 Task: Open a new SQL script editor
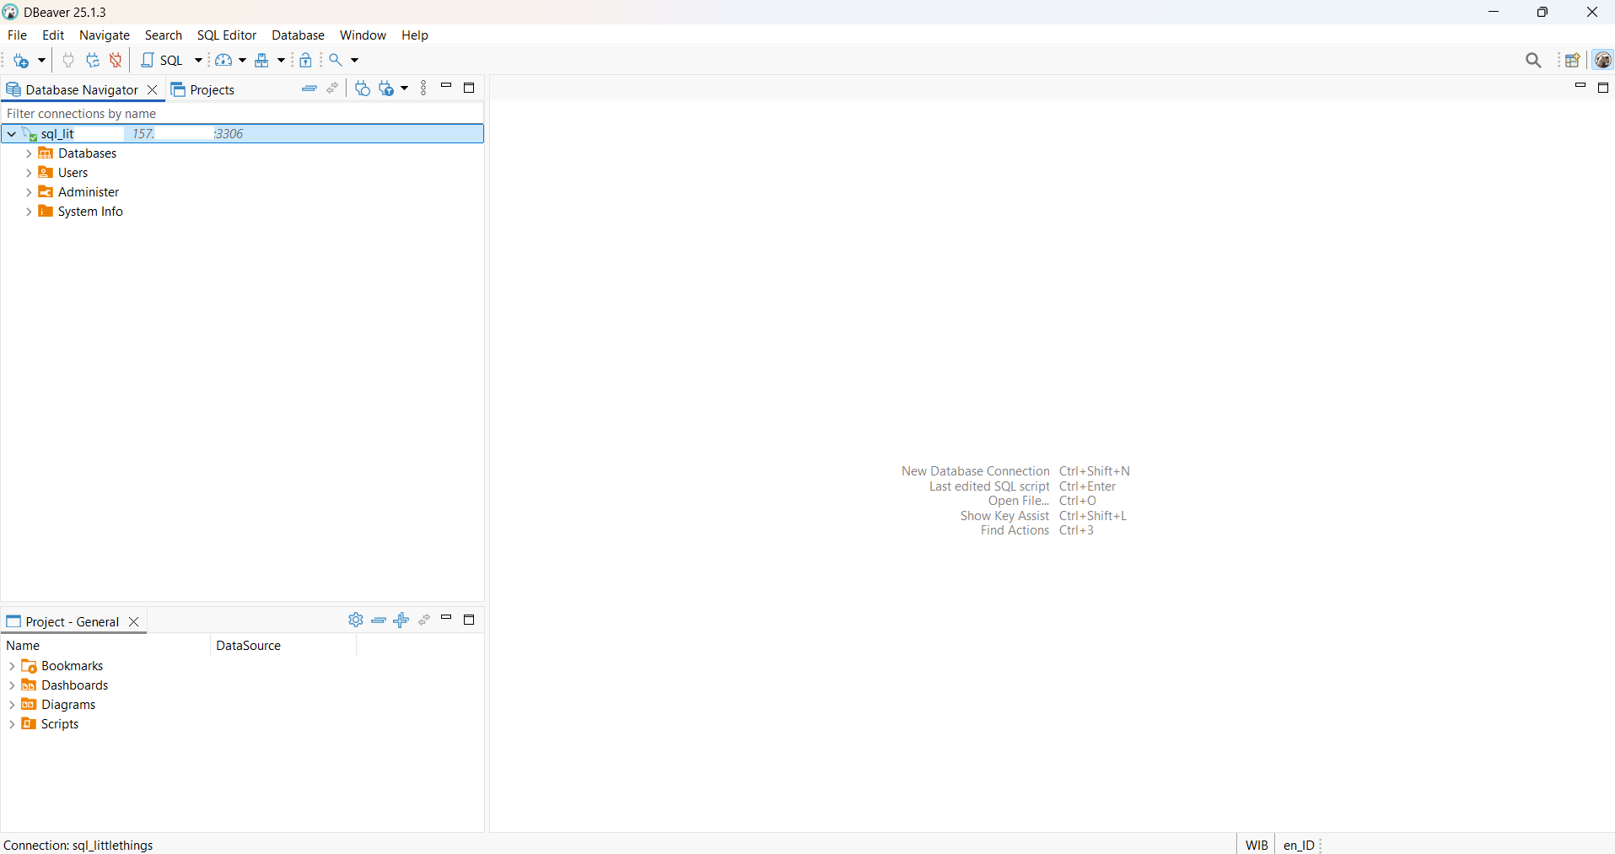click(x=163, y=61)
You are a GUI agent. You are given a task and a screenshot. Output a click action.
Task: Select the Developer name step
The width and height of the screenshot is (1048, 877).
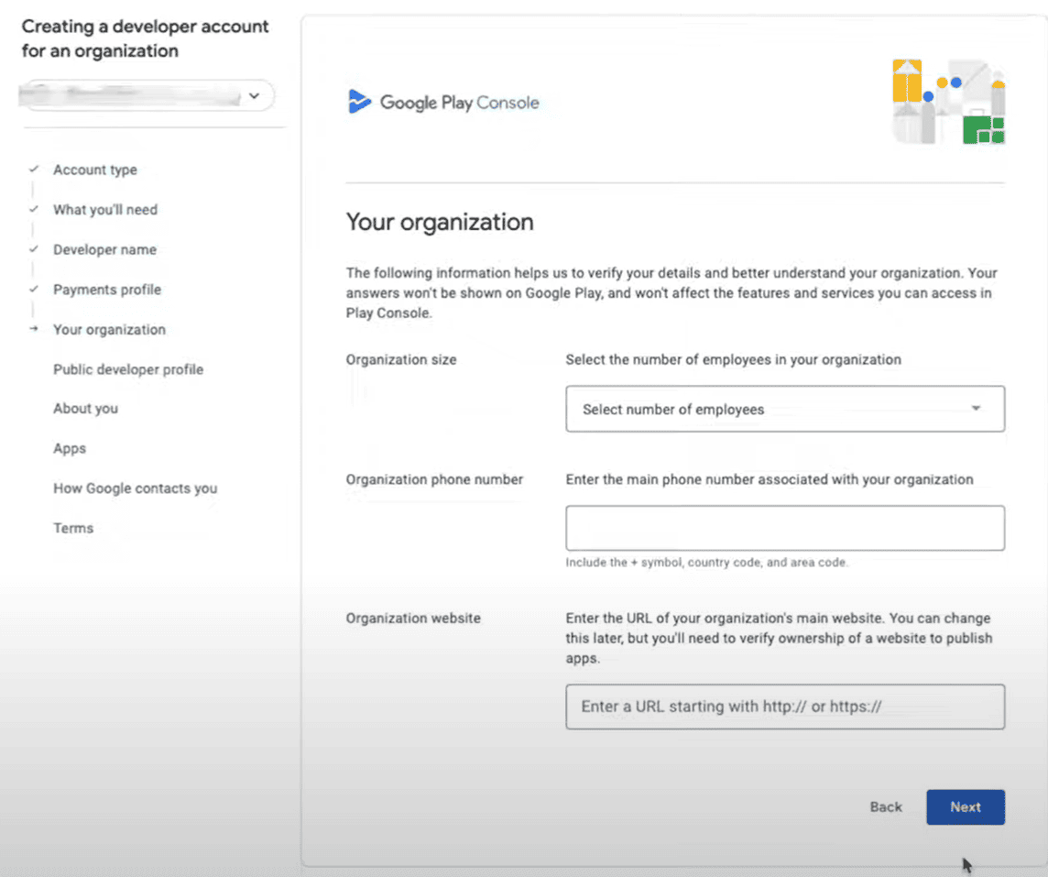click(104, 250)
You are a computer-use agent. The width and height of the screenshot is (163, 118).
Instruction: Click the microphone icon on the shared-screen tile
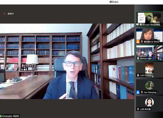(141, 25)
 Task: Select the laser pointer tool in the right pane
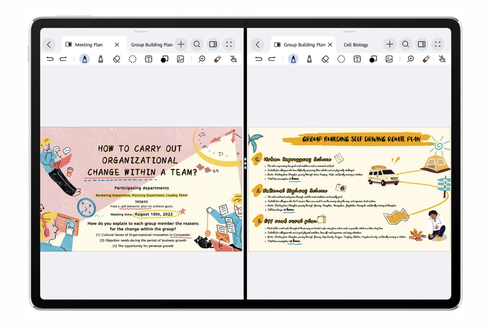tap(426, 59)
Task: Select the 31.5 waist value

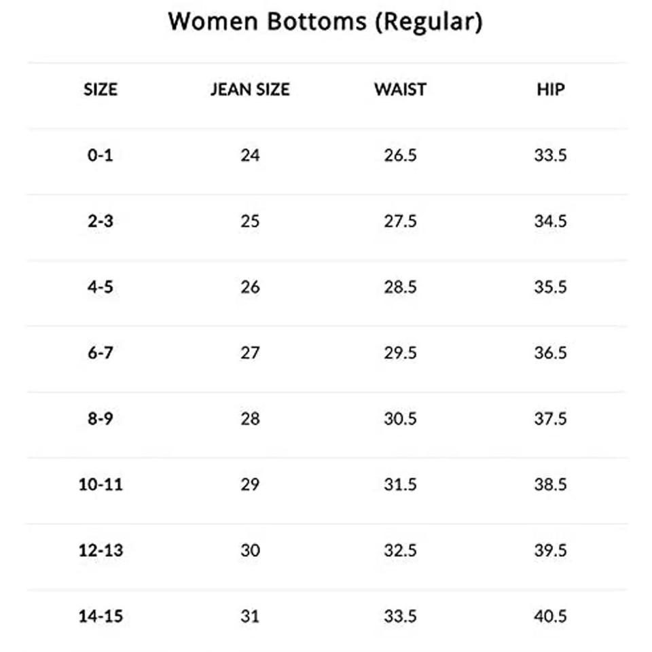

Aim of the task:
Extract every line of the records that contains the word "height".

Problem solution:
The width and height of the screenshot is (1048, 877).
You are a computer-use agent. The width and height of the screenshot is (163, 118).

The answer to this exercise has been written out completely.